Qualitative insights into the opioid prescribing practices of Australian GP

Pallavi Prathivadi, Chris Barton, Danielle Mazza
Family Practice 2019 November 26

BACKGROUND: Over the last three decades, Australian opioid-prescribing rates and related morbidity and mortality have dramatically increased. Opioids are frequently prescribed by general practitioners (GPs) to manage chronic non-cancer pain, despite evidence-based recommendations from the Centre for Disease Control, National Institute for Health and Care Excellence and World Health Organization widely cautioning their use. Little is known about the factors influencing the opioid prescribing decisions of Australian GPs, especially when not evidence based.

OBJECTIVE: To explore the opioid prescribing knowledge, attitudes and practices of Australian GPs.

METHODS: Semi-structured interviews with 20 GPs recruited from the Monash University practice-based research network in metropolitan, southeastern Melbourne. Thematic analysis was used to identify emergent themes. Data were managed using QSR NVivo. Ethics approval was granted by Monash University.

RESULTS: Three key themes emerged. GP attitudes towards opioid use for chronic pain varied by age of patient and goals for therapy.

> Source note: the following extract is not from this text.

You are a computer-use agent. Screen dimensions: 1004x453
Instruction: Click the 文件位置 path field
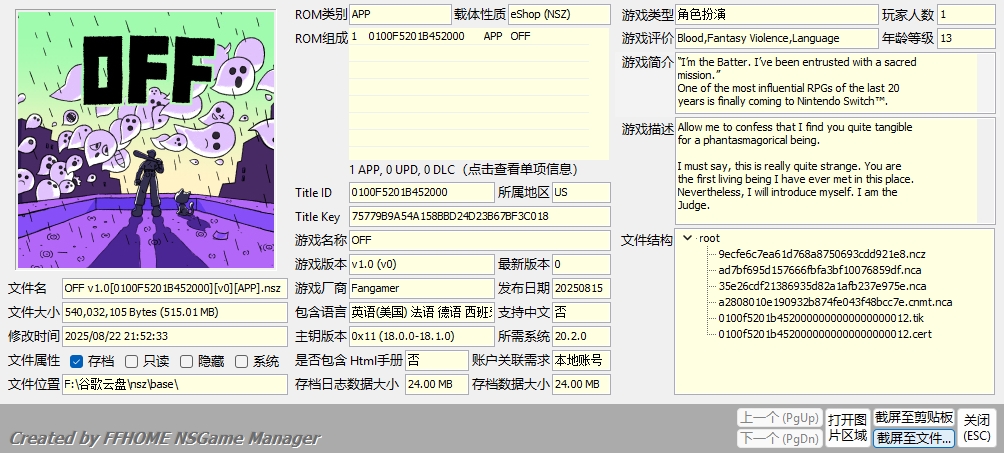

Use of opioids for elderly patients was positively perceived. GPs were reluctant to use opioids in younger patients due to fears of addiction and difficulty weaning. GPs felt obliged to prescribe opioids recommended by specialists, even if they believed the opioids were unsafe.

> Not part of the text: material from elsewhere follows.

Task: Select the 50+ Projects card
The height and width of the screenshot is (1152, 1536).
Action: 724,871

CONCLUSION: This study identified and described the patient-centred nature of GP opioid prescribing decisions. Patient age and perceived age-related opioid harm were important factors influencing prescribing decisions. Future work should inform interventions that value GP autonomy while still encouraging a collaborative inter-speciality approach to managing chronic pain patients with opioids.